Benedict Cumberbatch encabeza el reparto de la película con la que Sam Raimi regresa a la dirección.
Por Fausto Fernández
Para Fotogramas
Quién sabe si en uno de esos viajes a universos alternativos que forman el camino de baldosas no amarillas, pero sí rojas, hacia este nuevo Oz que revisita Sam Raimi, el imaginativo director que descubrimos en Posesión Infernal llegara a uno en el cual reconciliarse con su denostado, comenzando por él mismo, Spider-Man 3. Quién sabe si lo miraría de otra manera (¿con un tercer ojo tal vez?) y aceptara que aquel exceso arácnido tachado de frívolo no andaba muy alejado de lo que ha exorcizado en Doctor Strange en el Multiverso de la locura: la eterna lucha con nuestros yos alternativos y contra un destino que se teje cual tela de araña o cual conjuros dibujados en el aire. Como el fundamental Liam Neeson de Darkman, la primera y todavía esencial incursión de Raimi en el mundo de los superhéroes y de los tebeos, aquel Peter Parker oscuro, celoso e inseguro, y este Stephen Strange condenado a perder siempre al amor de su vida sea cual sea la vida a la que tenga acceso, los tres personajes jamás saben cuál es su verdadero rostro y deambulan bajo diferentes caras artificiales sacrificándose en aras a convertirse en el salvador de la humanidad.

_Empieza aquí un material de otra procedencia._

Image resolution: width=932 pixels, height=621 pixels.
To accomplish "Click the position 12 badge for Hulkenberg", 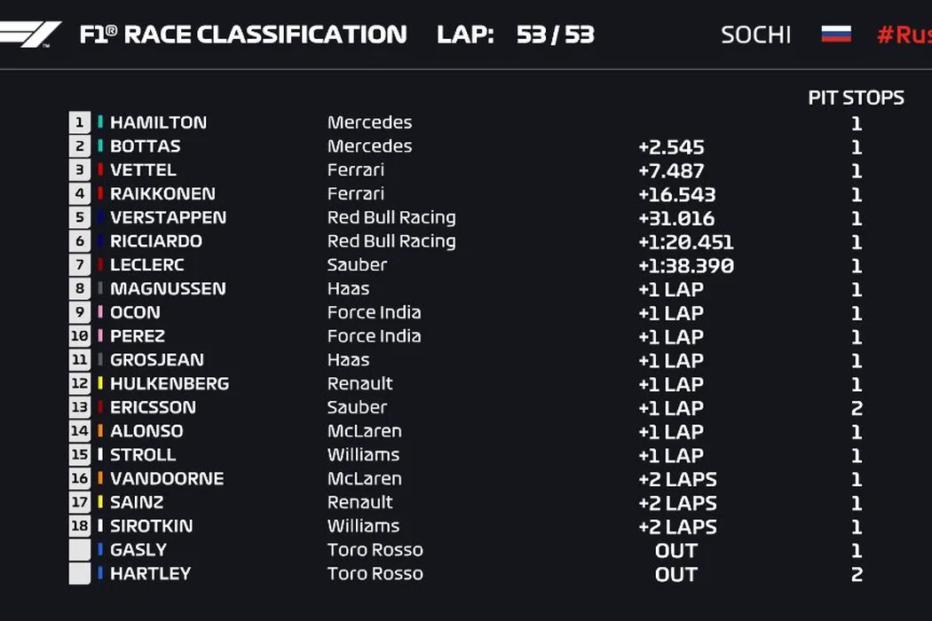I will (x=80, y=384).
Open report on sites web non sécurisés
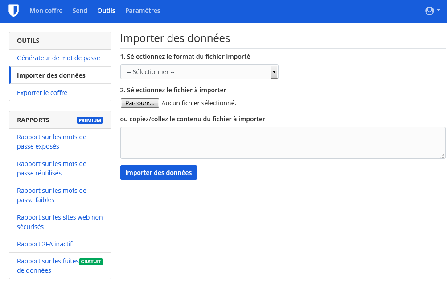Image resolution: width=447 pixels, height=295 pixels. click(x=60, y=222)
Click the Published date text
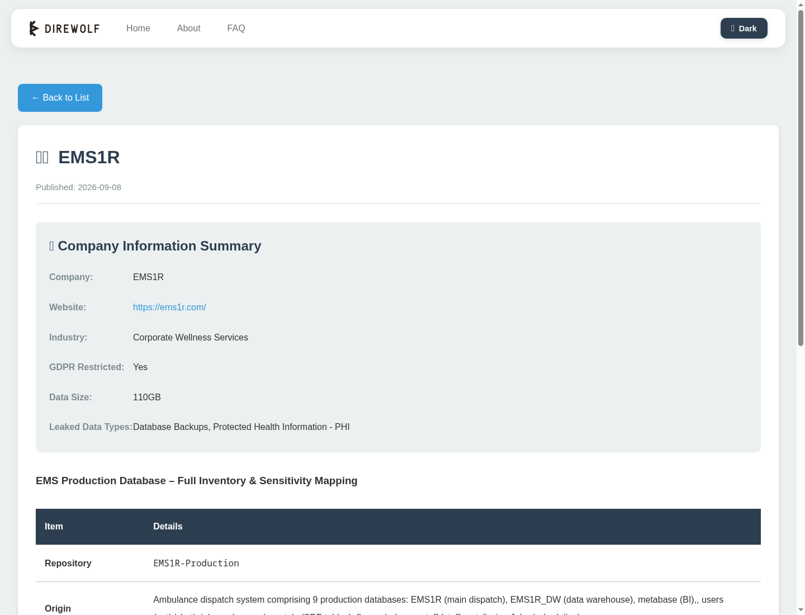This screenshot has width=805, height=615. click(x=78, y=187)
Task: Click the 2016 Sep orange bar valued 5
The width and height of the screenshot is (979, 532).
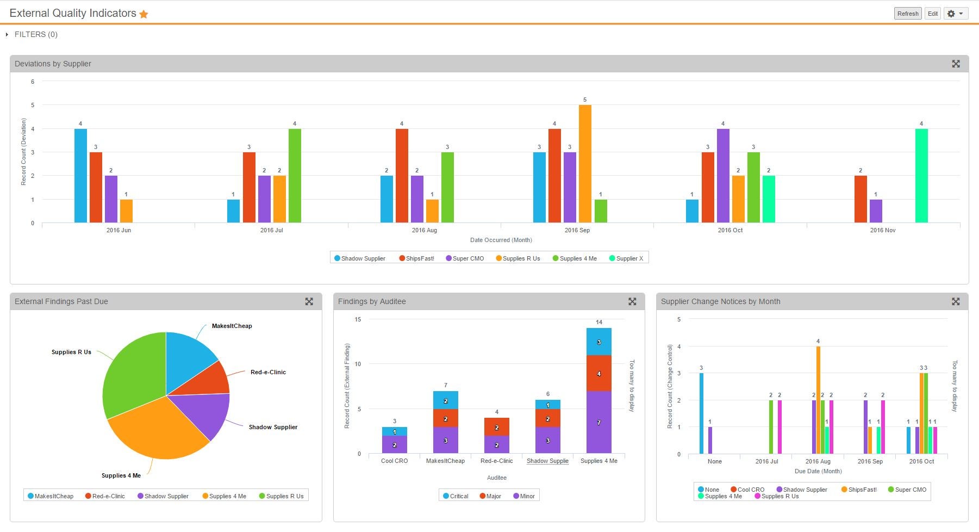Action: pyautogui.click(x=585, y=163)
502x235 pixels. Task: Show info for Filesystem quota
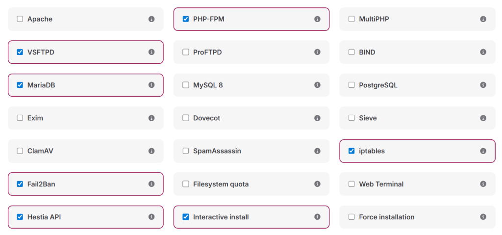(x=317, y=184)
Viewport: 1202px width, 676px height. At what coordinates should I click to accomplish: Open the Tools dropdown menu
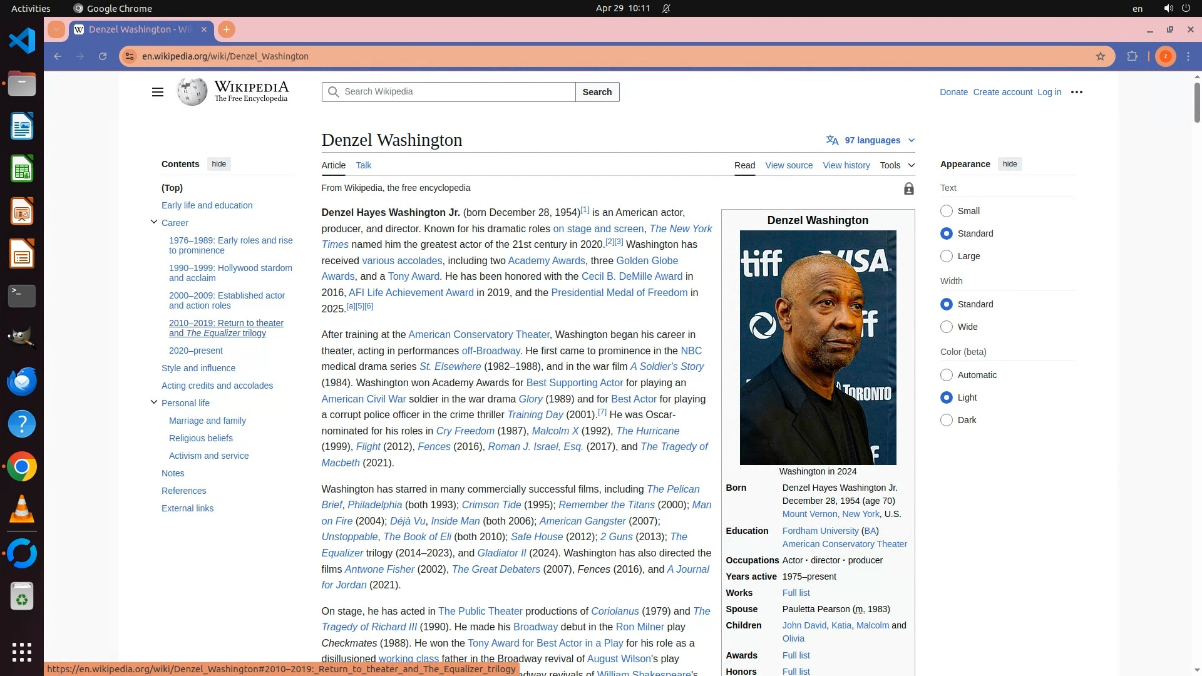(896, 165)
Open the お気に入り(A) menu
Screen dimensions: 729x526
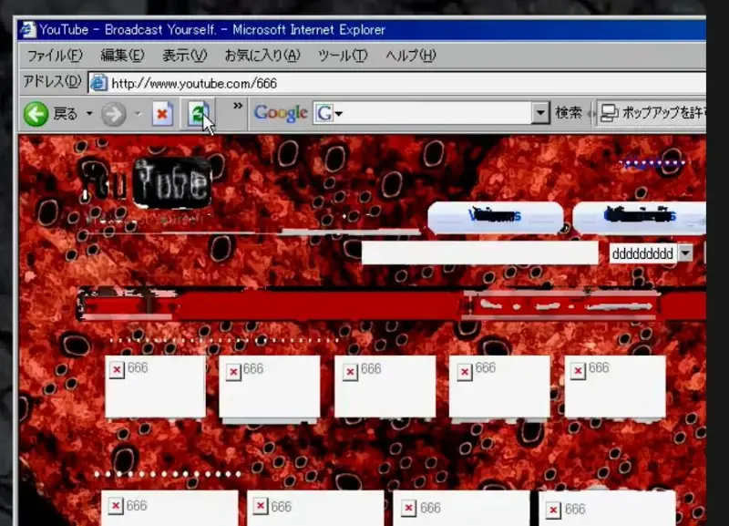[x=262, y=56]
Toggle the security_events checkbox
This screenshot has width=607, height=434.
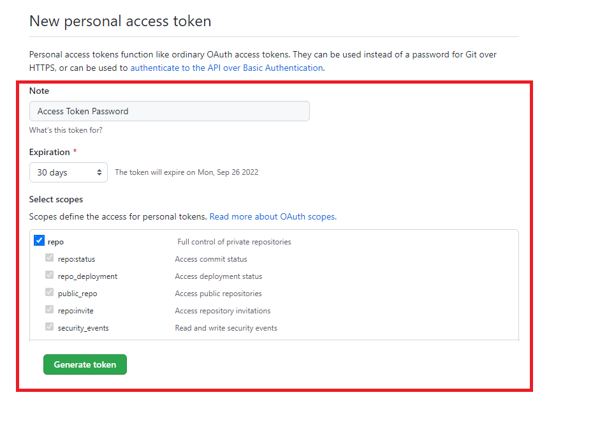coord(49,327)
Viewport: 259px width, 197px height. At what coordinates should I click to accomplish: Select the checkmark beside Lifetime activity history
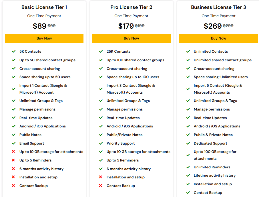click(x=188, y=176)
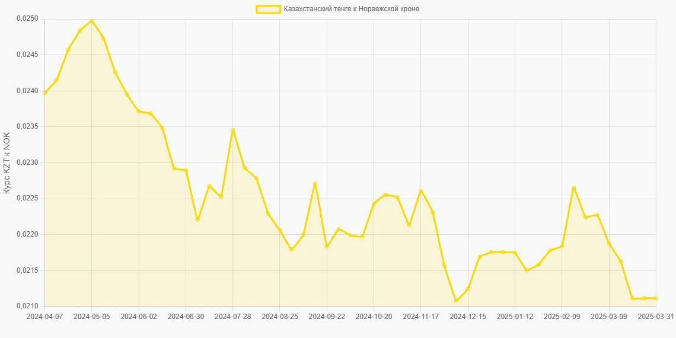Click the lowest December 2024 data point

pos(456,301)
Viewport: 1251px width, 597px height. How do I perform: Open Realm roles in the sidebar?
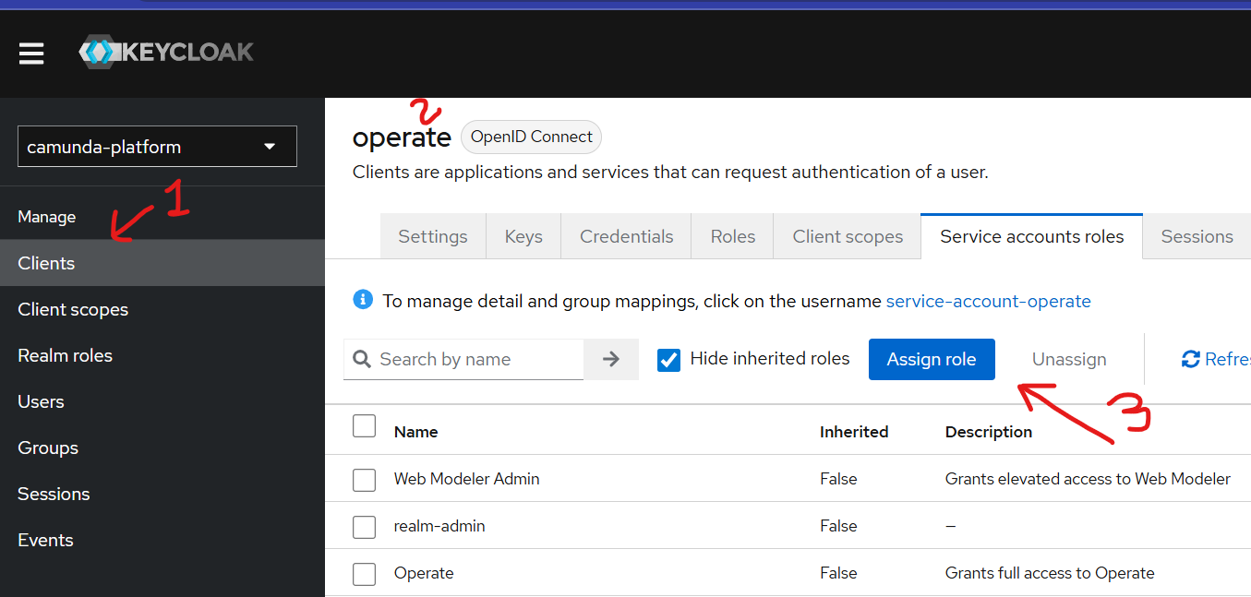point(66,356)
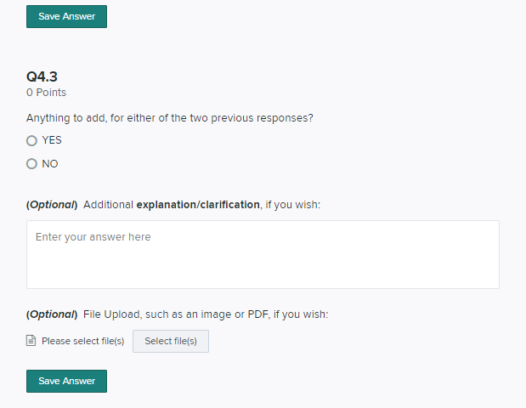Click the 'Enter your answer here' placeholder text

coord(93,237)
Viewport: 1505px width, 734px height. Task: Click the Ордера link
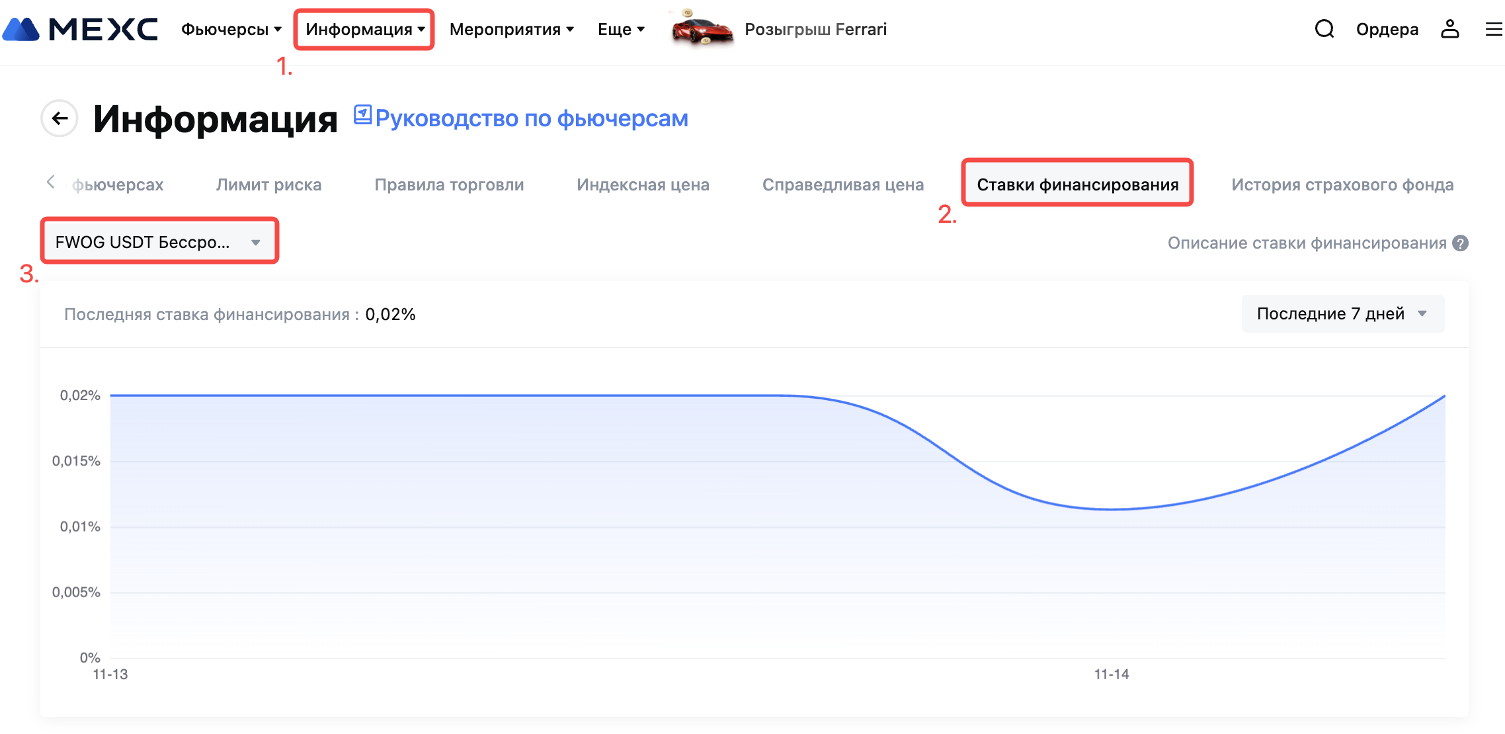click(1387, 29)
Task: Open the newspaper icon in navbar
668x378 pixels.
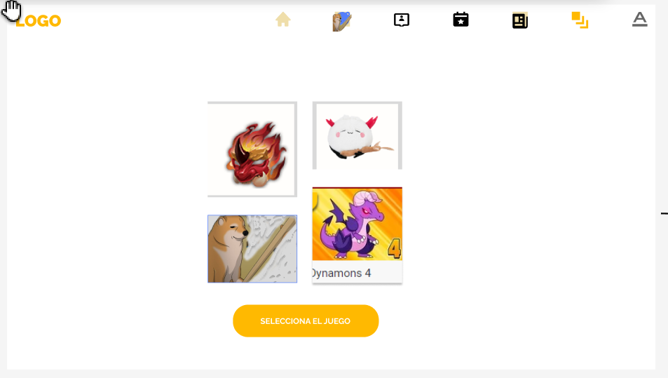Action: click(519, 20)
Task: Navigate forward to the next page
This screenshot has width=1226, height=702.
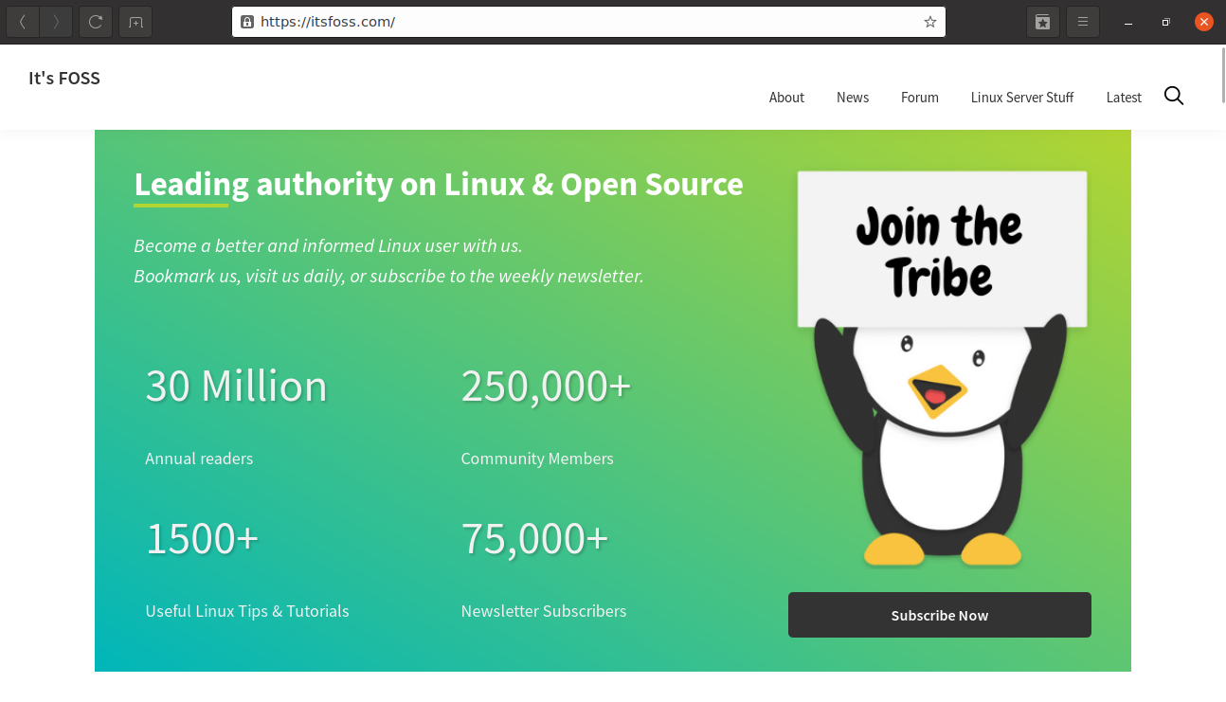Action: click(56, 21)
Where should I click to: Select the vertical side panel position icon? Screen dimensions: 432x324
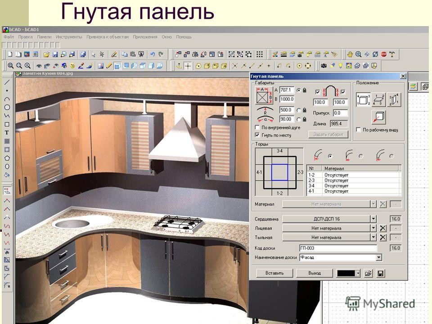[x=394, y=99]
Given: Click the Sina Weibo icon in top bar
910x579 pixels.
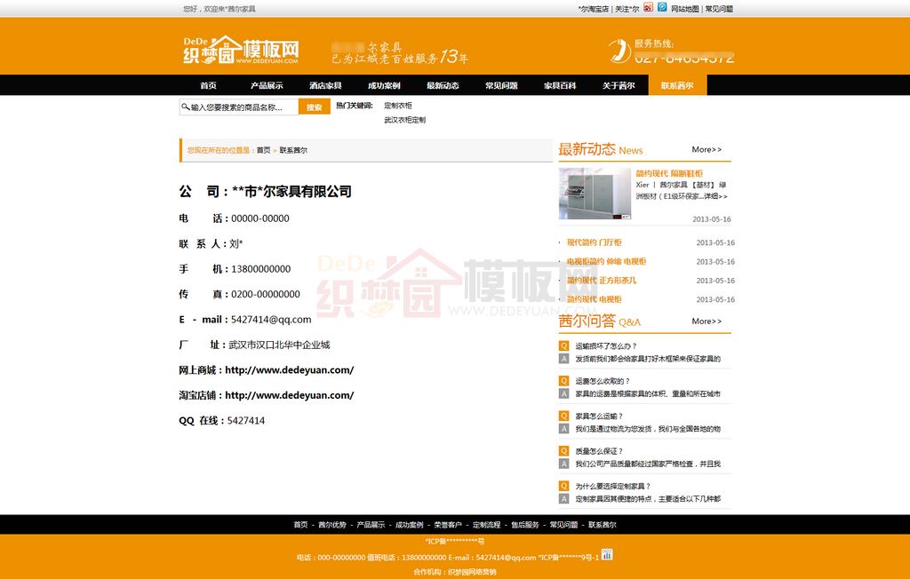Looking at the screenshot, I should 649,8.
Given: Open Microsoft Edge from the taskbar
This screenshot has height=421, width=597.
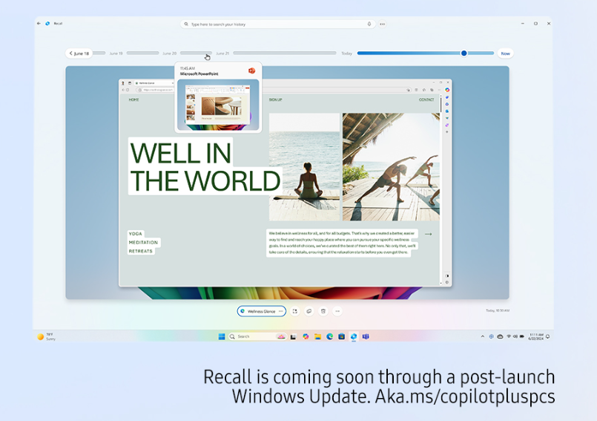Looking at the screenshot, I should coord(330,336).
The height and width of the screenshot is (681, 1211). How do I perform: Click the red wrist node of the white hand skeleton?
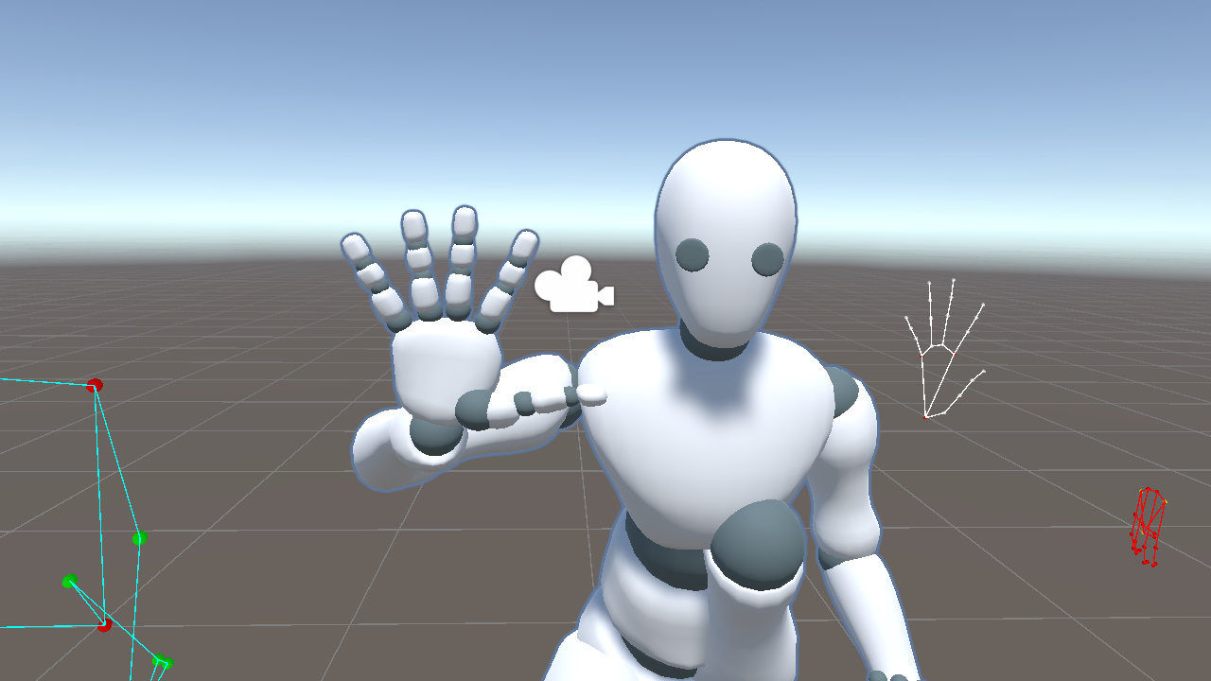click(924, 416)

Kevin Feige ha obsequiado a Sam Raimi con el mejor regalo que podría tener el autor de Arrástrame al Infierno, el cinemático universo Marvel y nosotros los fans: un cheque en blanco para que retornara a los cómics de Stan Lee (y Steve Ditko: toda la conclusión en el templo y la mansión Strange en ruinas) con ese hálito trágico que estaba incluso presente en Oz, un mundo fantástico, film con el que esta nueva aventura del Doctor Extraño posee numerosos elementos en común: la reivindicación de su bruja malvada, la sombra de una Dorita y un mago –¿como Strange?- que se solapan y la inexistencia de un mundo perfecto.
Sí, Doctor Strange en el Multiverso de la locura es una tragedia, concretamente la de una madre (en plural) que es capaz de destruir la realidad y la irrealidad por arropar a sus hijos. La tragedia de un héroe solitario con el peso de la responsabilidad de sus actos pasados, presentes y futuros, y también la de una adolescente que es la suma de ambos: alguien en busca de una felicidad y un hogar que no existen (como América Chávez no existe en el resto de los mundos del multiverso) y alguien todavía incapaz de gestionar su poder y su culpa. Casi despojada del humor afín a las producciones marvelitas (salvo ese viejo amigo) pero rica en detalles que los tebeófilos gozarán, la película de Sam Raimi encierra esta multifranquicia en la cabaña del bosque de Posesión infernal, toma la iconografía y el espíritu weird (ya en las historietas del Doctor Extraño) de Terroríficamente muertos (¡ese plano desde dentro de un reloj!) y sobre todo de El ejército de las tinieblas. Es una sinfonía (literal en ese maravilloso duelo entre dos versiones de Strange) del horror y de la fantasía que en su tramo final alcanza cotas de excelencia, de estilo visual (Raimi jamás se traiciona) hasta ahora no vistas en el MCU. Por no hablar de un Danny Elfman sencillamente soberbio.
Doctor Strange en el Multiverso de la locura, y Sam Raimi y Michael Waldron en el guión, es capaz incluso de destruir sus numerosos y sorprendentes (aunque dentro de una lógica apabullante) cameos para reconstruirlos en una nueva realidad que es la que abre el camino a un Oz que llevará el nombre y el número de una nueva fase del MCU, y que en el fondo será un nuevo rostro de aquel Darkman perdido entre la multitud (de los blockbusters de superhéroes) pero con un alma clásica y trágica en su interior.
Para conjuradores de las tinieblas Sam Raimi en el universo Marvel.